Written task A:
Format the stretch of the collected data from its start through the line that contains "item-name: Radio Monaco (Monaco,Music/... is" as a Markdown table with the columns Row and Line, one row per line, with blank lines left out.

Selected excerpt:

= = = = = = =

Climate Policy as Wealth Creation, Part 4

James K. Boyce

This is the fourth installment of a five-part series on climate policy adapted from regular Triple Crisis contributor James K. Boyce’s March 31 lecture for the Climate Change Series at the University of Pittsburgh Honors College. This installment focuses on how the revenues from a carbon price will be distributed: Who gets the money? The first three installments of the series are available herehere, and here.

The full lecture and subsequent discussion are available, as streaming video, through the University of Pittsburgh website. Click here or on the image below.

Who Gets the Money?

How much money are we talking about, when we put a cap on carbon emissions? What I want to share here are some “back of the envelope” calculations. Don’t take these to the bank, but they’ll give you some idea of the ballpark we’re talking about, what kinds of prices are likely to be associated with what levels of emission reduction. These are figures that trace the trajectory if we’re going to achieve an 80% cut in emissions by the year 2050.

= = = = = = =

Written task B:
Rewrite the stretch of the climate policy text from "Climate Policy as" through "available herehere, and here.", putting "talk" wherever "lecture" appears.

Collected data:
= = = = = = =

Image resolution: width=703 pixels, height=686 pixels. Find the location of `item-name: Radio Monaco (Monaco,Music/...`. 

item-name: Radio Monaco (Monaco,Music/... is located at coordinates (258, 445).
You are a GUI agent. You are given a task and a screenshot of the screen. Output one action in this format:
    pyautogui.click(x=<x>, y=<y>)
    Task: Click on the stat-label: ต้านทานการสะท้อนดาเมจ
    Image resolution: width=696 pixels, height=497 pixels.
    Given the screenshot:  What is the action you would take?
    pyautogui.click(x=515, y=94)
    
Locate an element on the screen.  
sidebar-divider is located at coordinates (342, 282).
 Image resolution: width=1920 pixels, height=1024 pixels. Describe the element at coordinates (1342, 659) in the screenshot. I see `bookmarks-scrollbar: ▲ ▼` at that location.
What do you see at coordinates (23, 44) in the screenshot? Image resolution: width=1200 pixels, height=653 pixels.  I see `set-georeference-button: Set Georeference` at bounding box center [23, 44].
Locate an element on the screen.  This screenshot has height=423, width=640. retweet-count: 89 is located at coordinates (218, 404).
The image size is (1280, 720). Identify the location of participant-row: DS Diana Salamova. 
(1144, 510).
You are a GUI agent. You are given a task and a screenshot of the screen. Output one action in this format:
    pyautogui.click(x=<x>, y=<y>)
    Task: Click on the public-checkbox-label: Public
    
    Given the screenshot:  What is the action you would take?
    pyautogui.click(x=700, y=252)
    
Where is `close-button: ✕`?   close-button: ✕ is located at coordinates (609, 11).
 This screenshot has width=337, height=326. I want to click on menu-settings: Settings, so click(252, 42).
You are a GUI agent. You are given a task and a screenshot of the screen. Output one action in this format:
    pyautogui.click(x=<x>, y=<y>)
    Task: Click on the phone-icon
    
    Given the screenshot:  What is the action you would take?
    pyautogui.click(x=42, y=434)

= = = = = = =

Exercise solution A:
| Row | Line |
|---|---|
| 1 | Image resolution: width=703 pixels, height=686 pixels. Find the location of `item-name: Radio Monaco (Monaco,Music/...`.  |
| 2 | item-name: Radio Monaco (Monaco,Music/... is located at coordinates (258, 445). |

Exercise solution B:
Climate Policy as Wealth Creation, Part 4

James K. Boyce

This is the fourth installment of a five-part series on climate policy adapted from regular Triple Crisis contributor James K. Boyce’s March 31 talk for the Climate Change Series at the University of Pittsburgh Honors College. This installment focuses on how the revenues from a carbon price will be distributed: Who gets the money? The first three installments of the series are available herehere, and here.